Put the lines of the data starting at "Where should I click to: Click the crosshair" and ending at "will pyautogui.click(x=171, y=231)." into a JSON list of strings, one string per line, with blank lines left out. Include only those lines.

## Dataset records:
↓↓↓

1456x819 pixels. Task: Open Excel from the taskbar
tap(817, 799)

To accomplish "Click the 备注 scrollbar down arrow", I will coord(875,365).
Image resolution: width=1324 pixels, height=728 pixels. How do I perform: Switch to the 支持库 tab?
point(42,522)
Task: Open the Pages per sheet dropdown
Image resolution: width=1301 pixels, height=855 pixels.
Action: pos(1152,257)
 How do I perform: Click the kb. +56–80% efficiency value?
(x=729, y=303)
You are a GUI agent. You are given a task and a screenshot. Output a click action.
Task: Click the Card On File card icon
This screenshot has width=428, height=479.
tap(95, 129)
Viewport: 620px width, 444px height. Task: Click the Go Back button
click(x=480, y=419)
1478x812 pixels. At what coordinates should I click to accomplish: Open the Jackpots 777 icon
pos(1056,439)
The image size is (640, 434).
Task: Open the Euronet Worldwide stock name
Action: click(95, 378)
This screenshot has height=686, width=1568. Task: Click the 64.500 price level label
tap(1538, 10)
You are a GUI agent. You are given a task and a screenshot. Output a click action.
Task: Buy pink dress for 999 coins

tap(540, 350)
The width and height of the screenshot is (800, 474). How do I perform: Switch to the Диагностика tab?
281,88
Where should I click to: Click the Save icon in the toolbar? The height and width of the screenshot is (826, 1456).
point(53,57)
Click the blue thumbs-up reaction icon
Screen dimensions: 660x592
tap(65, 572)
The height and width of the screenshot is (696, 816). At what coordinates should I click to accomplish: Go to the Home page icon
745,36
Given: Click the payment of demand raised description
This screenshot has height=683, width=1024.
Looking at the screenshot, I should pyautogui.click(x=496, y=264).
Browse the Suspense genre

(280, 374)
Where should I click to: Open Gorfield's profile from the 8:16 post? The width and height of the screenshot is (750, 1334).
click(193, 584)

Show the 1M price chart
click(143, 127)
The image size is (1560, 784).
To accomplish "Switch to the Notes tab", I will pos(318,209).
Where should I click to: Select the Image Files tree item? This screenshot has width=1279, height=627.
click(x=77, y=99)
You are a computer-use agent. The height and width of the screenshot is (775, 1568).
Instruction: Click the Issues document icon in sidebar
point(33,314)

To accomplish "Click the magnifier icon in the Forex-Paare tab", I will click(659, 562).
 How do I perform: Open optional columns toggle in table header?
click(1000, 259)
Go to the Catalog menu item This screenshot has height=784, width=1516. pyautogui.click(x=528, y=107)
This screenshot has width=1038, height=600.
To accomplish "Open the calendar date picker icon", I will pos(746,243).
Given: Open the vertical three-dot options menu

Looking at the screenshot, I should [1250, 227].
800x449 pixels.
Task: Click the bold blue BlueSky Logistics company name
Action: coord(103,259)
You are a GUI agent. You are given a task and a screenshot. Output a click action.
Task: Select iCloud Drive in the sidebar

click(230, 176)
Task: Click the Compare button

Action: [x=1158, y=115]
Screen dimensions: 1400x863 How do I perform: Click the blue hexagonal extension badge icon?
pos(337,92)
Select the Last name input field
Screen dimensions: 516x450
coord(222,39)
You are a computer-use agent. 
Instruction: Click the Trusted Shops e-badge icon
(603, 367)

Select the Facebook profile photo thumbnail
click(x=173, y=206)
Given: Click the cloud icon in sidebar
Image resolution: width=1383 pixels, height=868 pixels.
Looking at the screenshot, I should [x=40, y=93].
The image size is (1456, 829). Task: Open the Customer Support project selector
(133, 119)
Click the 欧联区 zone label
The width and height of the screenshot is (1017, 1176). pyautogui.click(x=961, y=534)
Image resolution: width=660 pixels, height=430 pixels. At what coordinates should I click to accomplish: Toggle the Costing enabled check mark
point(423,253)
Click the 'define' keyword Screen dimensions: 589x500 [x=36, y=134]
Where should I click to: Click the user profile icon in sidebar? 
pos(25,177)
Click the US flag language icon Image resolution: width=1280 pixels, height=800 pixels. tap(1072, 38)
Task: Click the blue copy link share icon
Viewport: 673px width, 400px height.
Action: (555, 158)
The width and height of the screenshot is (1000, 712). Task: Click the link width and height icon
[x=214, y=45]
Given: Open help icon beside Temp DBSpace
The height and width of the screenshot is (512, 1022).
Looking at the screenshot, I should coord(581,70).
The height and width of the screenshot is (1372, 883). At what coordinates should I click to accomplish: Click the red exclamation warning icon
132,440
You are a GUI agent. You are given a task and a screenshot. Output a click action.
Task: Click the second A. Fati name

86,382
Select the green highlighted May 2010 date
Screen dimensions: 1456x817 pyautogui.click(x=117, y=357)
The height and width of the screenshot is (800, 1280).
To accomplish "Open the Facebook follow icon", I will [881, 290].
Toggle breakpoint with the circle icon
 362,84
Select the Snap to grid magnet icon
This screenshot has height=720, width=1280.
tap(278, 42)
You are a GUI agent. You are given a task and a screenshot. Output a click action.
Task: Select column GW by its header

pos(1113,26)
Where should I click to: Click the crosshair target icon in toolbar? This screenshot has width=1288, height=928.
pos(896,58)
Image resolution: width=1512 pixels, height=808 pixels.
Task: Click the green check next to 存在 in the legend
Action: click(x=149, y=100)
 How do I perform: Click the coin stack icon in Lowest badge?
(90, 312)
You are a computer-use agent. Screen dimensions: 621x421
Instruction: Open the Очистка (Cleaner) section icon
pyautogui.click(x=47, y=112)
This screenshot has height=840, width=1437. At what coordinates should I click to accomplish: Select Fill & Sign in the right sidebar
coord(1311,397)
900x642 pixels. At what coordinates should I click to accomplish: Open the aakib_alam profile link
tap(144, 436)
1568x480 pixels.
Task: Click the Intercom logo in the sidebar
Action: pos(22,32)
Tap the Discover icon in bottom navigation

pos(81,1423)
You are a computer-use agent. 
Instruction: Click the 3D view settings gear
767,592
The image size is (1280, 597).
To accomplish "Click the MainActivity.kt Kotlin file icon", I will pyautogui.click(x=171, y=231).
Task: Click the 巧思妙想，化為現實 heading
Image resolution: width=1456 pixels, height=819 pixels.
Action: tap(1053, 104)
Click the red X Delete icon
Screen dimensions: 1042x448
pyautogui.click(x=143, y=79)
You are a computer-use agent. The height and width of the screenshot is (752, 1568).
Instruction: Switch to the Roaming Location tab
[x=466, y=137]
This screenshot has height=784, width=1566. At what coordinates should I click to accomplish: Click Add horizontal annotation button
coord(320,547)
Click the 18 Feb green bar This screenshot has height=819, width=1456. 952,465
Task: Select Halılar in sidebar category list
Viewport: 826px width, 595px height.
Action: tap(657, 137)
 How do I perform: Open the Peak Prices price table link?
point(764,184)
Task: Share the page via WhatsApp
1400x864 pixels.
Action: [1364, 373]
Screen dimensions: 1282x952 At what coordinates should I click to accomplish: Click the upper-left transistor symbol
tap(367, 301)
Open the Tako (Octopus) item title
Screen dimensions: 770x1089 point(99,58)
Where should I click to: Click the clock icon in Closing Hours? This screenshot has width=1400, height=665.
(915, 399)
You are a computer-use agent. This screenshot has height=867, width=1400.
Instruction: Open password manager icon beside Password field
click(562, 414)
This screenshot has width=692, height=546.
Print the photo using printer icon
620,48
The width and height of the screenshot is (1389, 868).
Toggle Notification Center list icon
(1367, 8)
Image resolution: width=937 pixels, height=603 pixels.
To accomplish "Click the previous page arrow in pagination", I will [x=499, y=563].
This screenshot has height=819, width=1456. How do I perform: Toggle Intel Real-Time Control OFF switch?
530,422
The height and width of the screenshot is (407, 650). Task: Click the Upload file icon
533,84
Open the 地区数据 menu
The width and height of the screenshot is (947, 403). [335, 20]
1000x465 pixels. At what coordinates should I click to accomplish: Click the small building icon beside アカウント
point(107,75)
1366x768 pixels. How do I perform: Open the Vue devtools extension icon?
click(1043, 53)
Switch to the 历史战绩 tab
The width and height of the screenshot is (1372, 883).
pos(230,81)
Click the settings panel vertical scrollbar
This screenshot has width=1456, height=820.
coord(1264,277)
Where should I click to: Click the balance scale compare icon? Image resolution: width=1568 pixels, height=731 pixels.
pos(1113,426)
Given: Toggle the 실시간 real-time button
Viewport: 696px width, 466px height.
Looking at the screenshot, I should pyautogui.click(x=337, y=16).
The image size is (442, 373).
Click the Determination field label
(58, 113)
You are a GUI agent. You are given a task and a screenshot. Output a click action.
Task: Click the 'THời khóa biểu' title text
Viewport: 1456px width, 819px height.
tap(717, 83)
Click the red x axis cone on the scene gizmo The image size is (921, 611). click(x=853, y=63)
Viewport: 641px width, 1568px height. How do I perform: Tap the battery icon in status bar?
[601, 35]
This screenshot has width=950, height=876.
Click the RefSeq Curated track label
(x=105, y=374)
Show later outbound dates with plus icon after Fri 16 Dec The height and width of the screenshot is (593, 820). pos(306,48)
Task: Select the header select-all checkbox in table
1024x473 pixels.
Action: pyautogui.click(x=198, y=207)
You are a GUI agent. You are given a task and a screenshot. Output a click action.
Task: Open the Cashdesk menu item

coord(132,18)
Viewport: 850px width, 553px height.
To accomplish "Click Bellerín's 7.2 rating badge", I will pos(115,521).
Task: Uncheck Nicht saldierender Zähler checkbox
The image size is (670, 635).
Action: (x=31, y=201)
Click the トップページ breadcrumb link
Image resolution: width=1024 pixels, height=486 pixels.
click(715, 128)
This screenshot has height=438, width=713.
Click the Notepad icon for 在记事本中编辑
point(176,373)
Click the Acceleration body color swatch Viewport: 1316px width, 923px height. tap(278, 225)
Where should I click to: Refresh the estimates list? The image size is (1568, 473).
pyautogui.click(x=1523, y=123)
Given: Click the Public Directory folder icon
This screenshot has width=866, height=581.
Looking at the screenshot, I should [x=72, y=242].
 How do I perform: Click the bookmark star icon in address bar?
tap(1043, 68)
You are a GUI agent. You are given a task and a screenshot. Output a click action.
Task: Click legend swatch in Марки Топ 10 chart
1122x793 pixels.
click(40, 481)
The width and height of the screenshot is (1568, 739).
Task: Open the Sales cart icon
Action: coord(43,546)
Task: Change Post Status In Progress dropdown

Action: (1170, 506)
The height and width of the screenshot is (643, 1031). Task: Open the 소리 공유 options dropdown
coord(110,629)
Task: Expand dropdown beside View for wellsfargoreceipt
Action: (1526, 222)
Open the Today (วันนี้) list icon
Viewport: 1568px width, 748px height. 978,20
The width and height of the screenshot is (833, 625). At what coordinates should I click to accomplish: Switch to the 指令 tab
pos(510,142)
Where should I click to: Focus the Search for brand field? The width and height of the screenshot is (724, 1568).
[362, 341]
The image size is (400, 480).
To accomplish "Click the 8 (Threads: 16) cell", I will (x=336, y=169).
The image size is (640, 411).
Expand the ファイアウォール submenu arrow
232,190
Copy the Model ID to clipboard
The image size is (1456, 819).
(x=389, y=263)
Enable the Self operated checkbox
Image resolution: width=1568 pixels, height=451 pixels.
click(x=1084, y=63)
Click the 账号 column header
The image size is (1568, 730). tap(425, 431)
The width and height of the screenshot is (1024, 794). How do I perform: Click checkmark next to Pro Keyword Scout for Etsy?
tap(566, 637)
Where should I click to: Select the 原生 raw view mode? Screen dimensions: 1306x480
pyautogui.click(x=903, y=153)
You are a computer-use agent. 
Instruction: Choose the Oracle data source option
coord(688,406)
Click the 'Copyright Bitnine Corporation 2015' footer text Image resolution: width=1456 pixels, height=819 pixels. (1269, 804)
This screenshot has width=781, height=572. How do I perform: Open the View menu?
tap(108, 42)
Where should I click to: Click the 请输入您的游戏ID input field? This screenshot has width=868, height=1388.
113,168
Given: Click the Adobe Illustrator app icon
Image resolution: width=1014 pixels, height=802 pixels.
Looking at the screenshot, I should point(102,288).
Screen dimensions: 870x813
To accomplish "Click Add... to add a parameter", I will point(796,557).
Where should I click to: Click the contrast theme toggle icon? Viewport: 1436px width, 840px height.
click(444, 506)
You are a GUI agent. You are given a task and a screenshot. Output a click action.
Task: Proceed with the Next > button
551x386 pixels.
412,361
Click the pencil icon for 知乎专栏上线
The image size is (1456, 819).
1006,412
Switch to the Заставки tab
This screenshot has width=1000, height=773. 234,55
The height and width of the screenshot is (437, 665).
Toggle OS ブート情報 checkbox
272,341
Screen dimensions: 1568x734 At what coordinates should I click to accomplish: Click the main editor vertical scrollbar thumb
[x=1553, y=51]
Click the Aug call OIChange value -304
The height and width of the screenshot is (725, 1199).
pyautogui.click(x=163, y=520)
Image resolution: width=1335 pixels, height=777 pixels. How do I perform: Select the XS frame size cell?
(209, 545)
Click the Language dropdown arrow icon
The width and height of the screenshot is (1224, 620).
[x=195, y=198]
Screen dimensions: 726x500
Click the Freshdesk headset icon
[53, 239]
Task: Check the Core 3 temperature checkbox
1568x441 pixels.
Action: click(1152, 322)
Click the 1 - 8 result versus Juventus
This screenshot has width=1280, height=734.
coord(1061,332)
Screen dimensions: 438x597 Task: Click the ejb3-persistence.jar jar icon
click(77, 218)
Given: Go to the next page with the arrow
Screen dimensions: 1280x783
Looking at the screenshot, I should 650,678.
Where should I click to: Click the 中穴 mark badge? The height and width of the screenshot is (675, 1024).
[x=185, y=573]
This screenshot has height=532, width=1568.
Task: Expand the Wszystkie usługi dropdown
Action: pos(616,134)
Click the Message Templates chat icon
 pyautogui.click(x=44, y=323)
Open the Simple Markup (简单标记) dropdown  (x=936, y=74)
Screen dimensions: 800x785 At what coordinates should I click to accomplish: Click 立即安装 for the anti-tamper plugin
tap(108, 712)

↑↑↑

## Answer:
[
  "Where should I click to: Click the crosshair target icon in toolbar? This screenshot has width=1288, height=928.",
  "pos(896,58)",
  "Image resolution: width=1512 pixels, height=808 pixels.",
  "Task: Click the green check next to 存在 in the legend",
  "Action: click(x=149, y=100)",
  " How do I perform: Click the coin stack icon in Lowest badge?",
  "(90, 312)",
  "You are a computer-use agent. Screen dimensions: 621x421",
  "Instruction: Open the Очистка (Cleaner) section icon",
  "pyautogui.click(x=47, y=112)",
  "This screenshot has height=840, width=1437. At what coordinates should I click to accomplish: Select Fill & Sign in the right sidebar",
  "coord(1311,397)",
  "900x642 pixels. At what coordinates should I click to accomplish: Open the aakib_alam profile link",
  "tap(144, 436)",
  "1568x480 pixels.",
  "Task: Click the Intercom logo in the sidebar",
  "Action: pos(22,32)",
  "Tap the Discover icon in bottom navigation",
  "pos(81,1423)",
  "You are a computer-use agent. ",
  "Instruction: Click the 3D view settings gear",
  "767,592",
  "The image size is (1280, 597).",
  "To accomplish \"Click the MainActivity.kt Kotlin file icon\", I will pyautogui.click(x=171, y=231)."
]